* _YOUR TASK_: For the data below, transcribe the part that opens with the line containing "Click the green outputs port on ClientSession" and closes with the line containing "Viewport: 1346px width, 714px height.", exactly and with no pictures.

____ DATA FOR ANALYSIS

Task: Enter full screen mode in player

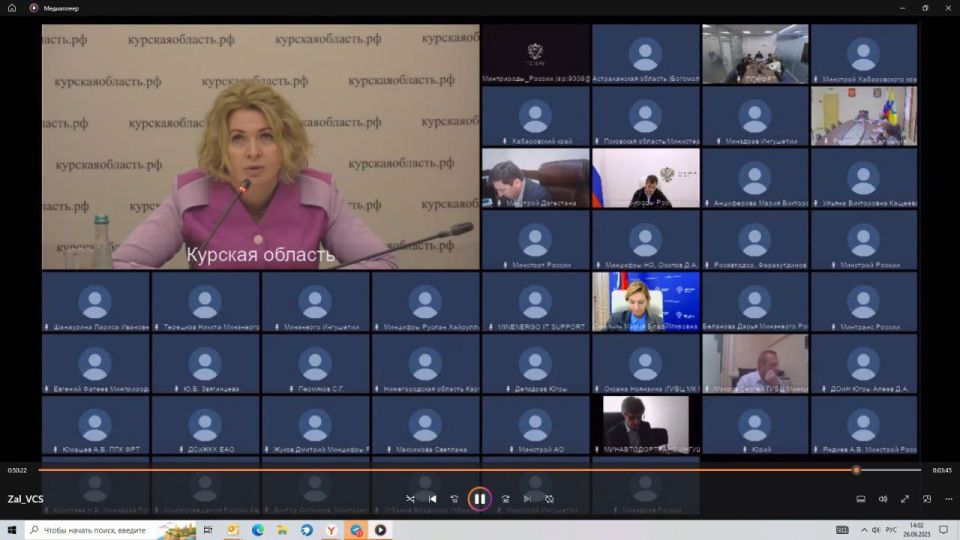Action: (905, 499)
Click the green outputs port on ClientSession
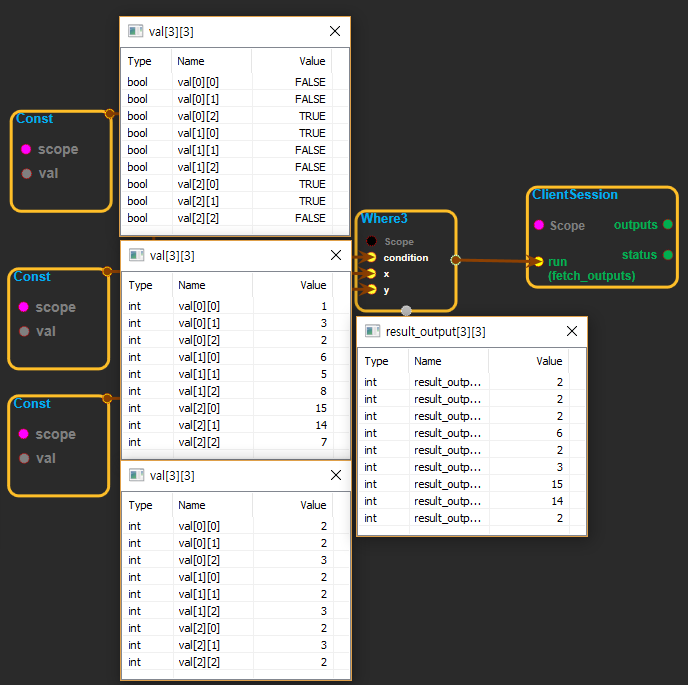This screenshot has height=685, width=688. pyautogui.click(x=668, y=225)
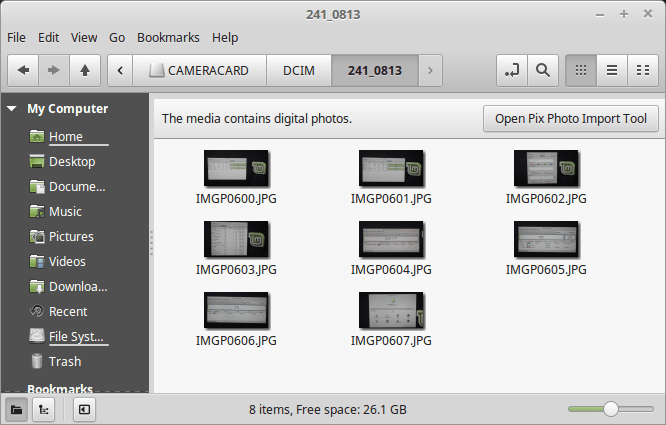The height and width of the screenshot is (425, 666).
Task: Click the Back navigation arrow
Action: pos(23,70)
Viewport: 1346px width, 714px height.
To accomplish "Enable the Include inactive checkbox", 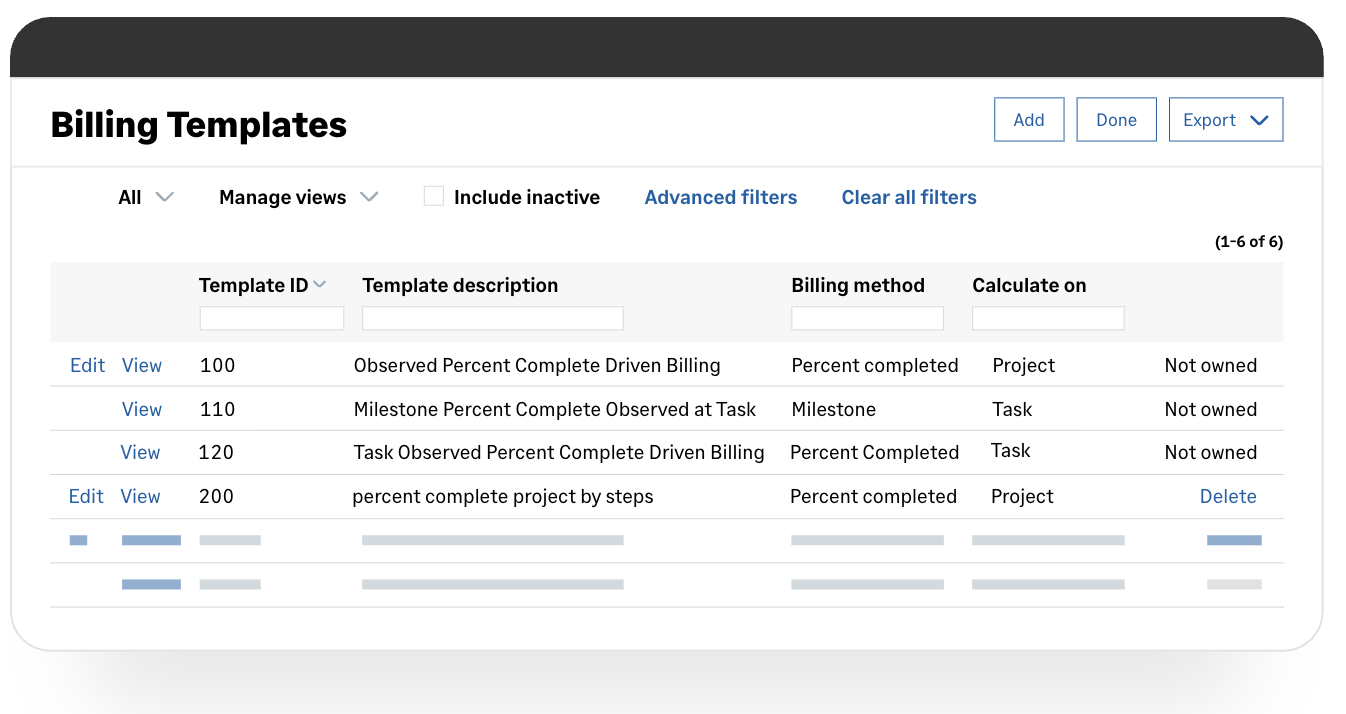I will pos(433,196).
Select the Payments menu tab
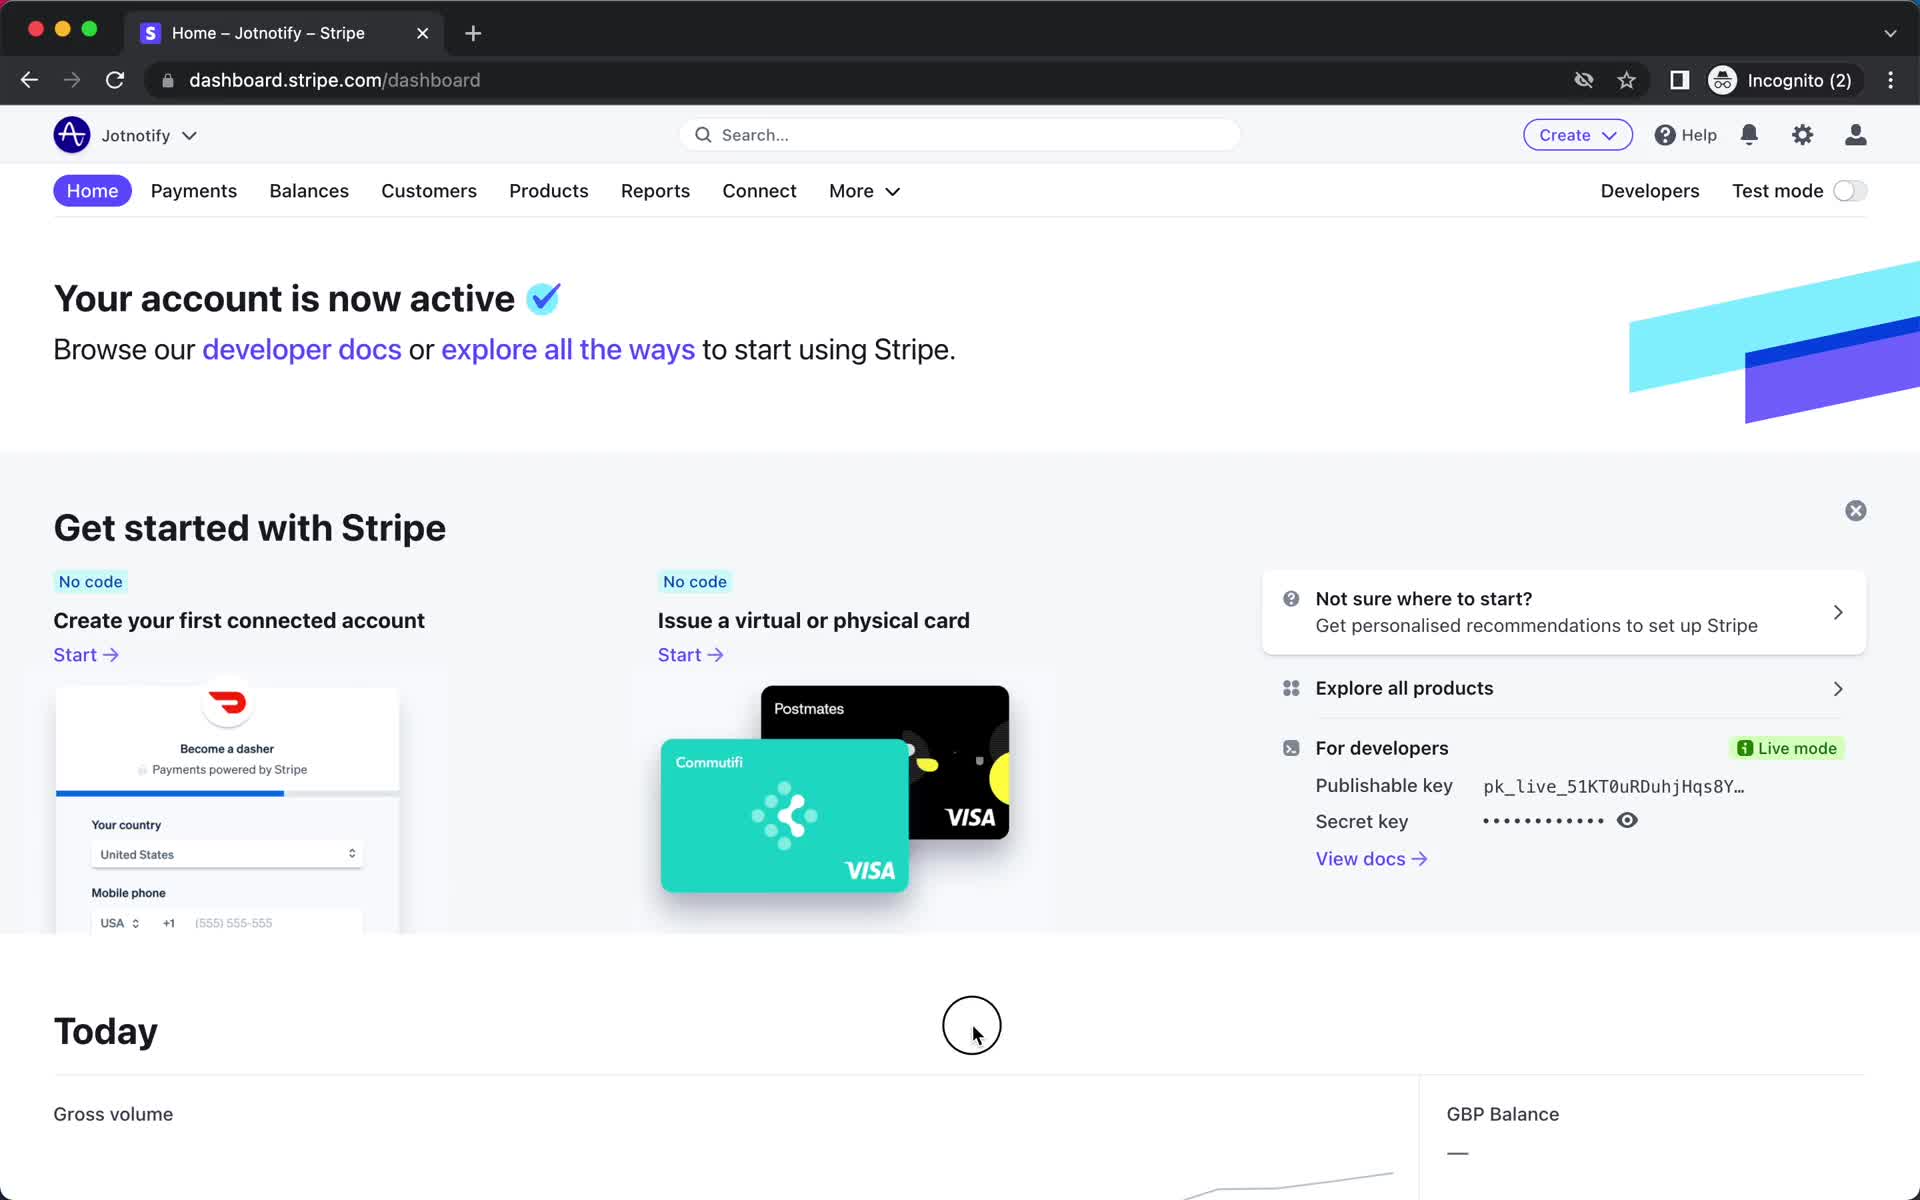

________

* _RESULT_:
Click the green outputs port on ClientSession
This screenshot has height=685, width=688. pyautogui.click(x=668, y=225)
The height and width of the screenshot is (425, 666).
Task: Click the Back navigation arrow
Action: pos(23,70)
Viewport: 1346px width, 714px height.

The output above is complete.